US using Russian language in war games – AP
The US Army is training to do battle in an environment heavily shaped by the Russian military campaign against Ukraine, the Associated Press (AP) reported on Saturday.
The purpose of this month’s wargame in California is to “prepare for future fights against a major adversary such as Russia or China,” the news agency said.
Some participants in war games at the Fort Irwin National Training Center in the Mojave Desert are speaking the Russian language, it added. Around 4,500 soldiers from the 2nd Brigade, 1st Cavalry Division are pitted against the fictional “Devonian’ forces – the exercise’s apparent stand-in for the Russians – who control the fictional town of Ujen.
In the drill, the enemy fires rockets and missiles, all while using a sophisticated disinformation campaign to make “false accusations” against American troops. The participants in the drill “have their phones ready to film and post quickly to social media,” the report said.
“I think right now the whole Army is really looking at what’s happening in Ukraine and trying to learn lessons,” Army Secretary Christine Wormuth told AP. “The Russia-Ukraine experience is a very powerful illustration for our Army of how important the information domain is going to be.”
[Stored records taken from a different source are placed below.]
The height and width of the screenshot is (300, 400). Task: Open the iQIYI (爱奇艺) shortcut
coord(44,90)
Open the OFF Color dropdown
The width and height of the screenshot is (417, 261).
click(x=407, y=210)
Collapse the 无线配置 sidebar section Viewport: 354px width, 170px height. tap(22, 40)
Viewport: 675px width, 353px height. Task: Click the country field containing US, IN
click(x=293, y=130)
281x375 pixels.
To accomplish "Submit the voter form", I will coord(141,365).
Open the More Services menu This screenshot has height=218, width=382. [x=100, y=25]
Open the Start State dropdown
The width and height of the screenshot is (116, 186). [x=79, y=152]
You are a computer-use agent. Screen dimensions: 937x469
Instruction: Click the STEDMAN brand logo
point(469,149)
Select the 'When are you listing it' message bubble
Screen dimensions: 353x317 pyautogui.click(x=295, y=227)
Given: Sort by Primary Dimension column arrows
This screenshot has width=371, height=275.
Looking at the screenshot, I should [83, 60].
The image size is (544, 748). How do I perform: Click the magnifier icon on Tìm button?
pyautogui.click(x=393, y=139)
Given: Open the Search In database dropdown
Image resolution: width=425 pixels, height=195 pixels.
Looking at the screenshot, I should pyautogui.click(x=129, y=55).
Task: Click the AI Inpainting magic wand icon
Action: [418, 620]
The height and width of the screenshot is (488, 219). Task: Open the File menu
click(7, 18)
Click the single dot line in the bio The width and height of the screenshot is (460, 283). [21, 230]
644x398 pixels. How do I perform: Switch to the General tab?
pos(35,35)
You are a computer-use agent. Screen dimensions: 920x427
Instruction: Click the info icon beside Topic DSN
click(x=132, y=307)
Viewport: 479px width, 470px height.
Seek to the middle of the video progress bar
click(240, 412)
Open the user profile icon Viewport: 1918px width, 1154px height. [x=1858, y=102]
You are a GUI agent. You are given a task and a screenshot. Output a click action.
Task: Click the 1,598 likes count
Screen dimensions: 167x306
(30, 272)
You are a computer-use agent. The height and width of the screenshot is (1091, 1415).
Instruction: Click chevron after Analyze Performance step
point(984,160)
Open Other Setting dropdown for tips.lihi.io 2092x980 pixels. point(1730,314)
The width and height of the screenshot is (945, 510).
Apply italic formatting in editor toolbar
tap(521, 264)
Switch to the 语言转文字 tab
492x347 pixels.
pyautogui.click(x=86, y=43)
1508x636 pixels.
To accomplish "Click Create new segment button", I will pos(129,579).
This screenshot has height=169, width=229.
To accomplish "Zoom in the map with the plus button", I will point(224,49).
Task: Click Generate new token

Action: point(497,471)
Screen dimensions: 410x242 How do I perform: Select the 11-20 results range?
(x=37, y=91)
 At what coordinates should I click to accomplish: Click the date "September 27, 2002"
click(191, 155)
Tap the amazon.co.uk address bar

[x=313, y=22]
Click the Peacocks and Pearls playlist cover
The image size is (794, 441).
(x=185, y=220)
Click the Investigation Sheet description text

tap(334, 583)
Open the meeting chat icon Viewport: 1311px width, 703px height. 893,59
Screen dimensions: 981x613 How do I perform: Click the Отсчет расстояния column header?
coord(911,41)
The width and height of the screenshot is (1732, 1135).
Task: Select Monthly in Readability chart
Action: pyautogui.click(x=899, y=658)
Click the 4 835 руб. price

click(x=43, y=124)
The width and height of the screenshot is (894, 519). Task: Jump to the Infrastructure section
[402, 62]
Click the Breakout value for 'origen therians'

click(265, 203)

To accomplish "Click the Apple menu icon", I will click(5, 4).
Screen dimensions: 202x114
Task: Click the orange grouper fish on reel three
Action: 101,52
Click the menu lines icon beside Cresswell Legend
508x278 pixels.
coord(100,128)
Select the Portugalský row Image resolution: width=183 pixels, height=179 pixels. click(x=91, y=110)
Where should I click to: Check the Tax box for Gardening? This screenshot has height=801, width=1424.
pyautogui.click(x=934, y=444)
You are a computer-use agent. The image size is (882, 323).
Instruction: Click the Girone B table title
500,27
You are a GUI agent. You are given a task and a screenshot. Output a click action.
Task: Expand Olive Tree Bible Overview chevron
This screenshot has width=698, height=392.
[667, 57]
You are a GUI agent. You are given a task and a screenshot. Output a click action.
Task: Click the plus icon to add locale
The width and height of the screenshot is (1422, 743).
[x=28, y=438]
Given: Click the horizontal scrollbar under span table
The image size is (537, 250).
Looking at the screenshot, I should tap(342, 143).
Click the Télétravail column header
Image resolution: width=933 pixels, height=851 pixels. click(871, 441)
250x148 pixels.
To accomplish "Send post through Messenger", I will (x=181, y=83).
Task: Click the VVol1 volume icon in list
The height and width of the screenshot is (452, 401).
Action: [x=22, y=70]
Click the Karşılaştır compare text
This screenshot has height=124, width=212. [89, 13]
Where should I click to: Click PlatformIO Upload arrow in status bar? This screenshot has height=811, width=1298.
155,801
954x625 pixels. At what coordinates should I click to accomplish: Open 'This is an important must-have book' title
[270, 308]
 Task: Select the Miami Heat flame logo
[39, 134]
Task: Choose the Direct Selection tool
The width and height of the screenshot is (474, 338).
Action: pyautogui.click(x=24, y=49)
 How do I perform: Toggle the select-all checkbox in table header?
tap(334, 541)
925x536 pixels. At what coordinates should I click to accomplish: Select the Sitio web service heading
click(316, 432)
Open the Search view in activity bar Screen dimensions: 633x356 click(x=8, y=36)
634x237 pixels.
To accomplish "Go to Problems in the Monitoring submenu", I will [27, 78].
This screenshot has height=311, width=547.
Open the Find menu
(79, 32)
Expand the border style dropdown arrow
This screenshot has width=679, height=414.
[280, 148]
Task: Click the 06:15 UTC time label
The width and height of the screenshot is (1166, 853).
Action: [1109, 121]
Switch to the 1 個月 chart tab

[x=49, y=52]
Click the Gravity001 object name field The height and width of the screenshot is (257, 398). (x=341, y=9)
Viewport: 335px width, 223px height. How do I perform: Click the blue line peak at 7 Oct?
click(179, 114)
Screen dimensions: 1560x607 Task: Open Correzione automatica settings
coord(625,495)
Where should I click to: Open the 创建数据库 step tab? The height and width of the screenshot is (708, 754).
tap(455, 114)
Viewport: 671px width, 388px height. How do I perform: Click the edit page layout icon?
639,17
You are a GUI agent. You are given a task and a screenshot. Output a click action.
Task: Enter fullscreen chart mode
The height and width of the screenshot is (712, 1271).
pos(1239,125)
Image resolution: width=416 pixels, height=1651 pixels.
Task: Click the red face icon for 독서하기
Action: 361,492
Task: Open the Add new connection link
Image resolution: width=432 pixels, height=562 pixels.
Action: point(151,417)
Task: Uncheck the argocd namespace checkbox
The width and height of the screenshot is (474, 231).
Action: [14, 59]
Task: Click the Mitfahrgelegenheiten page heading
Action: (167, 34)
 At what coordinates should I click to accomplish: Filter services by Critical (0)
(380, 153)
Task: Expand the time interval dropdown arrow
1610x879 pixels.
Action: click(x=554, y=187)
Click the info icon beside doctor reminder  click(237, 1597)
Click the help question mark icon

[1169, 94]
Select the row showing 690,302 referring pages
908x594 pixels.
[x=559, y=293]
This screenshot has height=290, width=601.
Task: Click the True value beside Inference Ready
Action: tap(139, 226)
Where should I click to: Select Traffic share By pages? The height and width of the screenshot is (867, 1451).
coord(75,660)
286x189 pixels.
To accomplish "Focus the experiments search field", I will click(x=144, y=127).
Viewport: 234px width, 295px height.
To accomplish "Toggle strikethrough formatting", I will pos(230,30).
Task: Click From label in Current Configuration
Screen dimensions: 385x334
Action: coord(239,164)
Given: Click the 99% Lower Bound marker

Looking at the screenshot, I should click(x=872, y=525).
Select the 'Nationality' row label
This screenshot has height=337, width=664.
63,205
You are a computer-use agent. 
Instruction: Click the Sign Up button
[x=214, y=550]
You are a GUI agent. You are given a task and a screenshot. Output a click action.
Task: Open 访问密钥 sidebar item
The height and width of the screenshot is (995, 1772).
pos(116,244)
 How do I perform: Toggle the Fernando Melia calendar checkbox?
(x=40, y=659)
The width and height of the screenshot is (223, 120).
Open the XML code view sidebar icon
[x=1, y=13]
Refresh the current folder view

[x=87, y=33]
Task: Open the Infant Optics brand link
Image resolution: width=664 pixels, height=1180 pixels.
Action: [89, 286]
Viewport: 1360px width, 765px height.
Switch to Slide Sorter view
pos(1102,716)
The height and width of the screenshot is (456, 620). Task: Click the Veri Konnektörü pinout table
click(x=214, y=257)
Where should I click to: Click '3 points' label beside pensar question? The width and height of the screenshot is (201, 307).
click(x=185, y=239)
During the conflict, Moscow and Kiev have repeatedly accused each other of spreading disinformation. Meanwhile, the US intelligence has admitted that its own information about the situation wasn’t “rock solid.” A report by NBC News earlier this month quoted US officials as saying that Washington was publicizing some unverified data as part of the “information war” against Russia.
The US its allies have increasingly supplied Ukraine with weapons and gear since Russia attacked the neighboring country in late February. On Wednesday, President Joe Biden announced an additional $800 million in military aid to Kiev. The money will be spent on 155mm howitzers, armored personnel carriers, radars and kamikaze drones, among other items.
“The American people will continue to stand with the brave Ukrainian people in their fight for freedom,” Biden said in a statement.
Kremlin spokesman Dmitry Peskov said this month that “flooding” Ukraine with Western weapons will have “a negative impact” on peace talks.
Russia launched a large-scale offensive following Ukraine’s failure to implement the terms of the Minsk agreements, first signed in 2014, and Moscow’s eventual recognition of the Donbass republics of Donetsk and Lugansk. The German and French brokered protocols were designed to give the breakaway regions special status within the Ukrainian state.
The Kremlin has since demanded that Ukraine officially declare itself a neutral country that will never join the US-led NATO military bloc. Kiev insists the Russian offensive was completely unprovoked and has denied claims it was planning to retake the two republics by force.